Problem description:
Recast the records as a Markdown table, starting with the line that contains "The image size" and ending with the last line of the records, both included. Use the columns Row and Line, and leave out blank lines.

Material provided:
^^^^

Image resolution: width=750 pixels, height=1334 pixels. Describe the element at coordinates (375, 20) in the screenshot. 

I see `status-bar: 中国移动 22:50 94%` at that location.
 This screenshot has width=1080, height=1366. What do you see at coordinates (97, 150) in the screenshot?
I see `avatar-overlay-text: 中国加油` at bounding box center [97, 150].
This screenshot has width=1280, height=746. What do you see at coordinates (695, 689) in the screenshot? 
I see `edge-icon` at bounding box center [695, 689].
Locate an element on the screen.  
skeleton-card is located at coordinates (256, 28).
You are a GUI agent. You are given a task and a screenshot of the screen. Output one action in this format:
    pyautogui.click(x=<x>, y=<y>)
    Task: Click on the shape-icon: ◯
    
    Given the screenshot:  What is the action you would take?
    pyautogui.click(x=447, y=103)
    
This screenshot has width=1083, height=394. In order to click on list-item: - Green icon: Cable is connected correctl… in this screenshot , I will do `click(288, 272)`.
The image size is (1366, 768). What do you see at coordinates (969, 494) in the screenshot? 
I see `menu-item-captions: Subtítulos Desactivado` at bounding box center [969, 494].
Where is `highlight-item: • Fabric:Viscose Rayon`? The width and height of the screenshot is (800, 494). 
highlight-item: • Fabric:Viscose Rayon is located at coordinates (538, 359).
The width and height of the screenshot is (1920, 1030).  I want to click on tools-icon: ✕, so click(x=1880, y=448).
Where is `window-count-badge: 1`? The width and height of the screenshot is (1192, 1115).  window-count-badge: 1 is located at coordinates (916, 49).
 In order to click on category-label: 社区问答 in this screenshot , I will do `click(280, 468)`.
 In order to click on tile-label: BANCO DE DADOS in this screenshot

^^^^

Task result:
| Row | Line |
|---|---|
| 1 | The image size is (1366, 768). What do you see at coordinates (969, 494) in the screenshot?  |
| 2 | I see `menu-item-captions: Subtítulos Desactivado` at bounding box center [969, 494]. |
| 3 | Where is `highlight-item: • Fabric:Viscose Rayon`? The width and height of the screenshot is (800, 494).  |
| 4 | highlight-item: • Fabric:Viscose Rayon is located at coordinates (538, 359). |
| 5 | The width and height of the screenshot is (1920, 1030).  I want to click on tools-icon: ✕, so click(x=1880, y=448). |
| 6 | Where is `window-count-badge: 1`? The width and height of the screenshot is (1192, 1115).  window-count-badge: 1 is located at coordinates (916, 49). |
| 7 |  In order to click on category-label: 社区问答 in this screenshot , I will do `click(280, 468)`. |
| 8 |  In order to click on tile-label: BANCO DE DADOS in this screenshot |